Flash forward a week and a half. My test came back with a higher risk for Down Syndrome due to my blood hormone being high. We went in for genetic counseling another week later, and it turns out that about 5% of women in the state (California) receive positive screening results and have completely unaffected babies, it’s just high hormones that fit a possible profile and the screening is usually meaningless. It boiled down to a 2% risk, and many people just wait until the birth to find out. But for those that need to know if the baby is affected, the only conclusive option is to have amniocentesis. Well, I’m generally a planner, a control freak, a type A, and having a 2% risk looming over me was just the same as a 50/50 chance. I was afraid. Because I was afraid, my husband was then afraid too. The ethical/moral dilemmas can be left for another person to delve into, because for me, I just NEEDED to know, so we decided to have the amnio as soon as possible. Unfortunately, because I was around 14 weeks when we made the decision, we still needed to wait another couple of weeks. That way there is less risk of miscarriage. So at 17 weeks, I finally had the amnio and it was not the most fun experience. In fact, it seems I had a worse experience than most other women, because I had a long contraction during the process and the baby also moved close to the needle. Both events resulted in the doctor waiting several minutes with an enormous needed puncturing through my body. All in all, there was minimal physical pain; it was the emotional part that was tough.
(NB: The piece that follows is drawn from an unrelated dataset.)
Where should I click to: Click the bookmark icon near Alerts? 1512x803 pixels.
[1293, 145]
As it turned out, the baby is fine and healthy so far, and I am so thankful for that. We went through the emotional toll and expense for nothing, except our sanity.
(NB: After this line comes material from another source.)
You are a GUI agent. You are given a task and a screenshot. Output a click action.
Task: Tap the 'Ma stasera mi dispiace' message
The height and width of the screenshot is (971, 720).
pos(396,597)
When I talked to other women about these screenings, it turned out that they or their friends had had similar experiences and decided to go a different route for future pregnancies. I researched and saw there is a later screening I could have taken in my second trimester instead, or I could have opted to have a 20 week anatomy scan without a blood serum test. I felt I had been forced through this process because these screening centers are looking for those few couples that DO come in and have a fetus with a defect or disorder. Hence, I became another statistic pushed through the screening mill like mommy cattle.
I wasted over a month of my pregnancy living in a state of fear and anxiety, and my baby likely suffered because of it. I’m not exactly sure how I’ll handle the screenings if/when I have another pregnancy in the future, but I do know that I won’t blindly follow whatever my doctor or the screening center says. I will question doctors’ orders and understand the purpose of every test and screening I undergo.
Because of the stress my husband and I went through, we decided to try and enjoy every part of the rest of this pregnancy. Every day I am thankful the baby is developing typically, and really hope I never have to come face to face with a 10 inch needle again.